Dr. Goldstein: The green on top is the heart rate.
Mr. Sletten: This is the heart rate.
Dr. Goldstein: From 0-250 is, pretty drastic. How about going from let’s say from 50-150. Okay, now you can see that when her blood pressure’s going down, her heart rate clearly is going up. That’s a baroreflex cardiovagal response that involves integrity of the parasympathetic cholinergic system. So, what we’re seeing here is a discrepancy between the sympathetic noradrenergic response which is screwed up and the parasympathetically mediated cardiovagal response. I have to find out what the numbers are, but I can certainly see an increase in heart rate is, there’s going to be some baroreflex cardiovagal function, whether it’s normal or not, I don’t know.

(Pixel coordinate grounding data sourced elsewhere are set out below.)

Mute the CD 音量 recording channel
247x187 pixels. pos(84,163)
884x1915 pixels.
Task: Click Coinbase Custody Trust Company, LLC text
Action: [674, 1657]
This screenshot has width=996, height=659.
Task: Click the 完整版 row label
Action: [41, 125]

You see anything else there Ashleigh? Good (laughing). I’m supposed to be the expert. So, thank you very much there. I hope this is sticky that somebody who has baroreflex sympathoneural failure as a cause of orthostatic hypotension, that person has a prolonged phase for pressure recovery time and no rapid overshoot in pressure. Okay, thanks a lot.
Dr. Singer: And I’d like to correct Dr. Goldstein, it was not grossly abnormal; it was just abnormal (laughing).
Mr. Sletten: I’ll let you guys are worry about it (laughing).
Dr. Singer: Thank you for doing this.